Entries on target coordinates:
········
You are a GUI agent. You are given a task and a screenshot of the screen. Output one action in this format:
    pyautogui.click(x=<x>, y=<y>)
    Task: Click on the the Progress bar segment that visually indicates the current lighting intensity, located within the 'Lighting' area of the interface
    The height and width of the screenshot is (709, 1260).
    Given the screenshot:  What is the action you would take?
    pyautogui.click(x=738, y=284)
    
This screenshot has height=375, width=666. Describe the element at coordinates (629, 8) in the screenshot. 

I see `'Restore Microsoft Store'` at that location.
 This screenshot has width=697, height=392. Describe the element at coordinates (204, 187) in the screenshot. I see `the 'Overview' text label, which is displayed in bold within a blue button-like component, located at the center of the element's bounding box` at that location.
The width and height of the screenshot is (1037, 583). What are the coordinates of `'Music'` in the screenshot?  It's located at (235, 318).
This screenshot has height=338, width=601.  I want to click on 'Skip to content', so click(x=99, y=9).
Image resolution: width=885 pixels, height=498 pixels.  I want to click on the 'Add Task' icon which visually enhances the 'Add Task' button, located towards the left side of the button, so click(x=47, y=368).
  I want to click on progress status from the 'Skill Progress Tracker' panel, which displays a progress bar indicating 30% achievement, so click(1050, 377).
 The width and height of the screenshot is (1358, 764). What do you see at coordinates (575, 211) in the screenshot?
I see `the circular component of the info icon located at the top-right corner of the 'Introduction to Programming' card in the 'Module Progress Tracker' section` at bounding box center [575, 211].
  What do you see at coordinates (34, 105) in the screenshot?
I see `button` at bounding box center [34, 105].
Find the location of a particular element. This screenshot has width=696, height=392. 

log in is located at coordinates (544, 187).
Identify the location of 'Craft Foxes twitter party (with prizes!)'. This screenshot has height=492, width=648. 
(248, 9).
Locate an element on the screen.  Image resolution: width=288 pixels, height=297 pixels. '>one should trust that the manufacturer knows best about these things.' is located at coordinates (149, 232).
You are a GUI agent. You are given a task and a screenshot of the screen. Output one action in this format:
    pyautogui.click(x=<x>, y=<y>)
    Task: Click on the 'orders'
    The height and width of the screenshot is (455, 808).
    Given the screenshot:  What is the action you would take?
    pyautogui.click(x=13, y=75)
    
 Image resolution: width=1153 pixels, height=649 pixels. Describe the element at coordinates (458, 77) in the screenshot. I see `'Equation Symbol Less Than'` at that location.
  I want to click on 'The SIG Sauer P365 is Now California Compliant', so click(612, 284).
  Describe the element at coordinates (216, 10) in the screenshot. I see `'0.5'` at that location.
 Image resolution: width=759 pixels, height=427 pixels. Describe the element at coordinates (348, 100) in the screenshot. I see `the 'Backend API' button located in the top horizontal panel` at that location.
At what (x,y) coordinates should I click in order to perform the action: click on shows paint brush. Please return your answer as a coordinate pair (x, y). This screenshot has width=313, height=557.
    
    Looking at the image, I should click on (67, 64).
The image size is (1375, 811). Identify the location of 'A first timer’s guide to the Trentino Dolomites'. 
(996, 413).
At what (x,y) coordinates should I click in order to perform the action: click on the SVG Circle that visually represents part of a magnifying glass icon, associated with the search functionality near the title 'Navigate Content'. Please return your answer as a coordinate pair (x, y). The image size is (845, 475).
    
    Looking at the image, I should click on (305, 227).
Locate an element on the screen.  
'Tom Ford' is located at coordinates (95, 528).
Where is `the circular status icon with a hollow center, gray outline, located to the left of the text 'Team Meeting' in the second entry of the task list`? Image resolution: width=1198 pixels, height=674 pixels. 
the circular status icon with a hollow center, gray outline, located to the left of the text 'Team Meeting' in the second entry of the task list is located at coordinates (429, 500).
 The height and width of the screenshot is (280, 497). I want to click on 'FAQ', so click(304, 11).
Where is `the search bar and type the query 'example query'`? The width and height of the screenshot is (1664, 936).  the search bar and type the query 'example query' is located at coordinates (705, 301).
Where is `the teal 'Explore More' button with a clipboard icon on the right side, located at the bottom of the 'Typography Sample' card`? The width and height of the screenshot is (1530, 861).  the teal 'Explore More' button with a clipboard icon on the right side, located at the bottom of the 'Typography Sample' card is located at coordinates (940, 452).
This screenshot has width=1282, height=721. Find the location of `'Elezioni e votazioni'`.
········
▸ **Challenge**
Count the lines of the items above that contain the string "Identify", matching case exactly, and give only the number.

▸ **Correct output**
2